> **DIRECTION**
Retype word for word the lines from the one containing "Given: Open the chat messages icon" through the one containing "Looking at the screenshot, I should click(x=37, y=177).", including both of those lines.

Extracted records
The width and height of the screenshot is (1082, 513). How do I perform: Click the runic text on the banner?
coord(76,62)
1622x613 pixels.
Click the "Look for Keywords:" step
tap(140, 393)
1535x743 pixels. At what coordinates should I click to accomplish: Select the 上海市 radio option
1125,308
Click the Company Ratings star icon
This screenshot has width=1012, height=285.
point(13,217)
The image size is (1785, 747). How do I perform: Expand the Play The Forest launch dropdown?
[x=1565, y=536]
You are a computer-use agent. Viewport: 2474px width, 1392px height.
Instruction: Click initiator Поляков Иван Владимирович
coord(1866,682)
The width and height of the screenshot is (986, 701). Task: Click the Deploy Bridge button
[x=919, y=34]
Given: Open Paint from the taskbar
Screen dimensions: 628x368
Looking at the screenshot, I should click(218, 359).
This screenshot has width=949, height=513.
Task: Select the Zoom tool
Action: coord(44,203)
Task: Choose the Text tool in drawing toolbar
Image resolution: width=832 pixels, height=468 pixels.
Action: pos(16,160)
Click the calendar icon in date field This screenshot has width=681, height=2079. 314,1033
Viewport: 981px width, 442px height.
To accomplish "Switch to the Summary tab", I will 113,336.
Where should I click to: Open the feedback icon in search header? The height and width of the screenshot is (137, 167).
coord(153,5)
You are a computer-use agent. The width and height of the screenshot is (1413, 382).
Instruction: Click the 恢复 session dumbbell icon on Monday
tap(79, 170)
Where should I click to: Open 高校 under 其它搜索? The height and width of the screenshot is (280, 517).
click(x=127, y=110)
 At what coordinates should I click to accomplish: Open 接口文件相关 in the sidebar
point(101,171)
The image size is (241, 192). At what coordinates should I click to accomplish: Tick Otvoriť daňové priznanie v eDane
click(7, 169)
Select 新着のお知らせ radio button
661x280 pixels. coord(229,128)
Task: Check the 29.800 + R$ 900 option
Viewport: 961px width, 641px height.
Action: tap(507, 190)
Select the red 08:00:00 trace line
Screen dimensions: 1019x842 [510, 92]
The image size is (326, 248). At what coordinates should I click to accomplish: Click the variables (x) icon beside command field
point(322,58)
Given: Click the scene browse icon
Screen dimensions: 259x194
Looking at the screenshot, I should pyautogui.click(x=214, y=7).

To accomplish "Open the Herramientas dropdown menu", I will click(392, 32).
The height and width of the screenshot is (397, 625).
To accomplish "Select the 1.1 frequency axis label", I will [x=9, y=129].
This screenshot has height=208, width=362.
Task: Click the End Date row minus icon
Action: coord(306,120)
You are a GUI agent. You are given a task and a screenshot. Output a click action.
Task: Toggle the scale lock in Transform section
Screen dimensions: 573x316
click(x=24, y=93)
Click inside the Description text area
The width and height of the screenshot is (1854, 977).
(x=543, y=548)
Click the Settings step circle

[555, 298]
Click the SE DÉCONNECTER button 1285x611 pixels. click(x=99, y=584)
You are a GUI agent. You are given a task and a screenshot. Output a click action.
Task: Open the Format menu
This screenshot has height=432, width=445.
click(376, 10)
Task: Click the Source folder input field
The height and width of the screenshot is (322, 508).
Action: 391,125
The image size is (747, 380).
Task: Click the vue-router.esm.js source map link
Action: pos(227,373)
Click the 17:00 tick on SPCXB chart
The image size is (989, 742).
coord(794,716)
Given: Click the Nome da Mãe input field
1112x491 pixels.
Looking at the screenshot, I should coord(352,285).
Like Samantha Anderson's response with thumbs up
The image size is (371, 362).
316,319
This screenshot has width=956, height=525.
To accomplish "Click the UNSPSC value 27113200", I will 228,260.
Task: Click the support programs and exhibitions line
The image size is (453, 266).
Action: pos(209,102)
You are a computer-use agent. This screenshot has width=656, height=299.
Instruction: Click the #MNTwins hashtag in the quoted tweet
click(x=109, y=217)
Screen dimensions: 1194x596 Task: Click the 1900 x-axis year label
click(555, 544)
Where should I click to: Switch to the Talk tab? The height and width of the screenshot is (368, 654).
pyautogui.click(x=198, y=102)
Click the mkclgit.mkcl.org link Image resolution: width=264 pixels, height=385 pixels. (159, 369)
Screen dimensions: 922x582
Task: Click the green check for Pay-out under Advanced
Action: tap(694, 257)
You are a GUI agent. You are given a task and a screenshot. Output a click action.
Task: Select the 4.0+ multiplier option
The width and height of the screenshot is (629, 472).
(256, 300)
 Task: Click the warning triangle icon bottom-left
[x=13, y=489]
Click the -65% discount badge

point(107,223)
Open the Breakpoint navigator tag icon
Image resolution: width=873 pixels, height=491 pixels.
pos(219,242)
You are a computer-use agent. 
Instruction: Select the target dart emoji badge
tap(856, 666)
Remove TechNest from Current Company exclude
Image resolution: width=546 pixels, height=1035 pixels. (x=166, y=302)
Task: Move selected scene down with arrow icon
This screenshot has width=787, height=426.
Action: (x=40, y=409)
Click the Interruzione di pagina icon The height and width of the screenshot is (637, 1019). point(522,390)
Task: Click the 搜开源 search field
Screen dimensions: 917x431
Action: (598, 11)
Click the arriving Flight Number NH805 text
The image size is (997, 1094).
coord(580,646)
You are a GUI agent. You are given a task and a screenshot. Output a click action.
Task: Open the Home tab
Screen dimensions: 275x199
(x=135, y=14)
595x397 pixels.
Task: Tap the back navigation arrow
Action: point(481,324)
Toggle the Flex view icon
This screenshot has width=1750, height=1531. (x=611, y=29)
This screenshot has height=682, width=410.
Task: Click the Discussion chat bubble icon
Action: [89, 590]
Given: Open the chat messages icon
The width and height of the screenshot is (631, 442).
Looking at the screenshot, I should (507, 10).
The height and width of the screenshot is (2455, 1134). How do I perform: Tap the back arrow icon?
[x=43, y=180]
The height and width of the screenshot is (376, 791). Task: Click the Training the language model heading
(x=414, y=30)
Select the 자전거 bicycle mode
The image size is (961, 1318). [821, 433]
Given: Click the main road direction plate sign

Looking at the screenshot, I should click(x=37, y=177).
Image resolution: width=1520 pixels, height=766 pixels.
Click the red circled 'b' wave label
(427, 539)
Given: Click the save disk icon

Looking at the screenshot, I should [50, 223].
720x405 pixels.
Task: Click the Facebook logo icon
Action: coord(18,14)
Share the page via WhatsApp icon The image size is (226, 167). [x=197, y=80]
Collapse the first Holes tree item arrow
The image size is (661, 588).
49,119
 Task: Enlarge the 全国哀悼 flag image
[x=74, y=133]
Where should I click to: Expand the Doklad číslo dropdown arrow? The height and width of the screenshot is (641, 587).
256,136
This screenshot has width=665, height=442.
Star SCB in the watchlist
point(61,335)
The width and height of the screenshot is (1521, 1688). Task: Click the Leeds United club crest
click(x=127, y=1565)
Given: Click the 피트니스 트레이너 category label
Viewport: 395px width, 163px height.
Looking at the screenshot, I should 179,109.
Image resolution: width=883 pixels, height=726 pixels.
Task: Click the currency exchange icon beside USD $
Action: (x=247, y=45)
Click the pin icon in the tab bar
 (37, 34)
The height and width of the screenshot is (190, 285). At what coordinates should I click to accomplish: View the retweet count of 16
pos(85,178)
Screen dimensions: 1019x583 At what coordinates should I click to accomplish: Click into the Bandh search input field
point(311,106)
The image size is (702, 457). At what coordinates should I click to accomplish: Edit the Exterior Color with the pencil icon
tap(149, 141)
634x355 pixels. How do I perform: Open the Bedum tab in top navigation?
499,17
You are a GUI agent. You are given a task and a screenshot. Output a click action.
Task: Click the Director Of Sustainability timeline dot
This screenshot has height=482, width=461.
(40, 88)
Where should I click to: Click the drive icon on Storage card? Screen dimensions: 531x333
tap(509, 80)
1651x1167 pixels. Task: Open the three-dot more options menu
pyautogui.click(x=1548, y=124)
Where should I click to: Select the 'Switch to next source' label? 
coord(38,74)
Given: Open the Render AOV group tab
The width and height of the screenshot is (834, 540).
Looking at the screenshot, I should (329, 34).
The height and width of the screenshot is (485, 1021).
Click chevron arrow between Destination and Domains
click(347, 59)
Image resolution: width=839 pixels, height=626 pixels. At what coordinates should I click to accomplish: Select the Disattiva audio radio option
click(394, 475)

> **WRITTEN REPLY**
Given: Open the chat messages icon
The width and height of the screenshot is (631, 442).
Looking at the screenshot, I should (507, 10).
The height and width of the screenshot is (2455, 1134). How do I perform: Tap the back arrow icon?
[x=43, y=180]
The height and width of the screenshot is (376, 791). Task: Click the Training the language model heading
(x=414, y=30)
Select the 자전거 bicycle mode
The image size is (961, 1318). [821, 433]
Given: Click the main road direction plate sign

Looking at the screenshot, I should click(x=37, y=177).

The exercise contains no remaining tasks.